Mittwoch,
6. Mai 2015
Heute
Mittag war die Frau vom Essener Palliativdienst da, um sich und die Tätigkeiten
des Vereins und die Möglichkeiten der Begleitung von betroffenen Familien
vorzustellen. Blöderweise hatte ich den Termin genau in die
Kindergarten-Abholzeit gelegt. Unterbewusstsein? Vielleicht wollte ich gar
nicht Zuhause sein? Keine Ahnung. Jedenfalls hat eine liebe Freundin die
Zwillinge abgeholt und hierher gebracht. Den Vormittag über ging es mir echt dreckig.
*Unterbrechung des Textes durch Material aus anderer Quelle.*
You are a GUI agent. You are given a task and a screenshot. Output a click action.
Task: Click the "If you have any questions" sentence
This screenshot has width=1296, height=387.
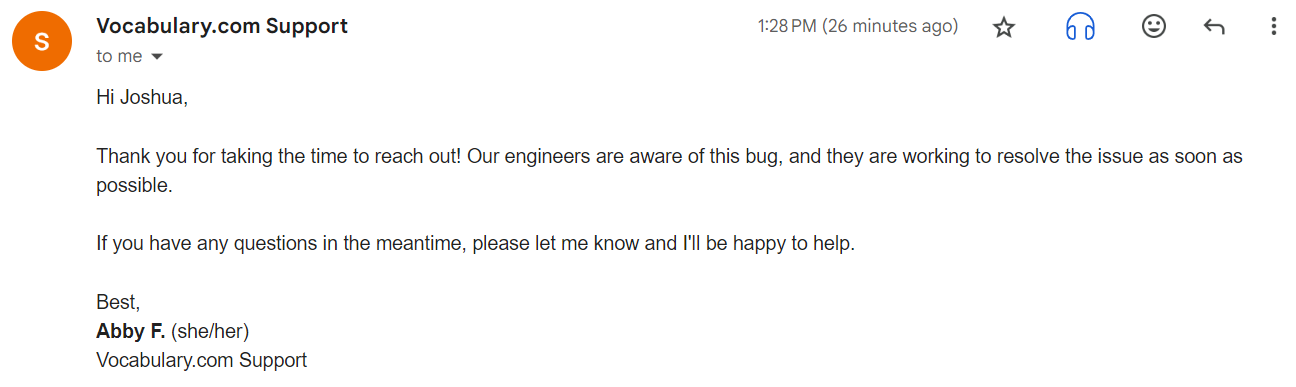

Verdrängung klappt nicht mehr, wenn solch ein Besuch ansteht - wenn ein weißes Auto
mit den fetten Lettern "Kinder-Palliativdienst" vorm eigenen Haus
parkt. Aber die Frau war gut und konnte der Situation etwas von dem Schrecken
nehmen. Ada und Vianne sprudelten vor Leben, flitzten vor dem Haus auf
Laufrädern und Rollern auf und ab, wirbelten durchs Haus und quatschten unsere
Besucherin hemmungslos zu, so als ob sie dem Schicksal einen fetten Tritt in
den (Entschuldigung) Arsch geben wollten. Sie sprudelten vor Leben, während wir
Erwachsenen Gespräche über Sterbebegleitung führten. Vianne soll
weiter
sprudeln.... Mein Verstand weiß, dass der Ansatz der richtige ist. Es ist
wichtig, gewisse Dinge vorher in die Wege zu leiten, abzuklären, sich kennenzulernen,
bevor die schlimmen Situationen über uns hereinbrechen. Mein Herz kommt aber
dem Verstand nicht hinterher und bröckelt. Wir sollen in den nächsten Tagen
Rückmeldung geben, ab wann wir die Palliativbetreuung benötigen.
Später
am Tag machten die Schlawiner "Klingelmännchen" - ich sah nur noch
einen roten und einen grünen Helm hinter der Hecke verschwinden, begleitet von
lautem Gekicher. Nach einem ausgiebigen Mittagessen plus Nachtisch und
Vorspeise und Vor-Vorspeise (nach dem Frühstück) vertilgte Vianne am Nachmittag
anderthalb Stücke selbstgemachten Erdbeerkuchen von Oma, der auf ihrem Teller
fast vollständig unter einem Sahne-Bergmassiv verschwand. Zwischendurch
stibitzte sie noch etliche Erdbeeren aus der Schüssel, bevor sie
am Abend ein Brot und drei Scheiben Wurst vertilgte. Was für ein gesunder
Appetit!
Vianne
ist momentan sehr verschmust. Wir kuscheln viel. Auch wenn ihr kindlicher Geist
die Situation noch nicht in aller Klarheit erfassen kann, weiß sie - glaube ich
- mehr, als sie preisgibt. Sie zeigt es uns nur nicht, als ob sie uns schützen
will. Nur in manchen Augenblicken schimmert es durch. Wenn ihre Augen ganz abwesend
schauen. Oder wenn sie ihre dünnen Ärmchen ganz fest um mich schlingt, so wie
heute Abend. "Ich habe dich unglaublich lieb", flüsterte ich ihr ins
Ohr. "Ich dich auch, Mama", flüsterte sie zurück, "nur...nur den
frechen Wicht HABE-ICH-ÜBERHAUPT-NICHT-LIEB", sagte sie laut und trotzig
und verletzlich
zugleich. Ich sehe es in ihren Augen: sie weiß mehr, als sie uns sagt.
Vianne
verzaubert uns alle - immer wieder. Ich weiß nicht, wie wir auf diesen Zauber
jemals verzichten sollen. Vielleicht ist sie zu zauberhaft für diese Welt?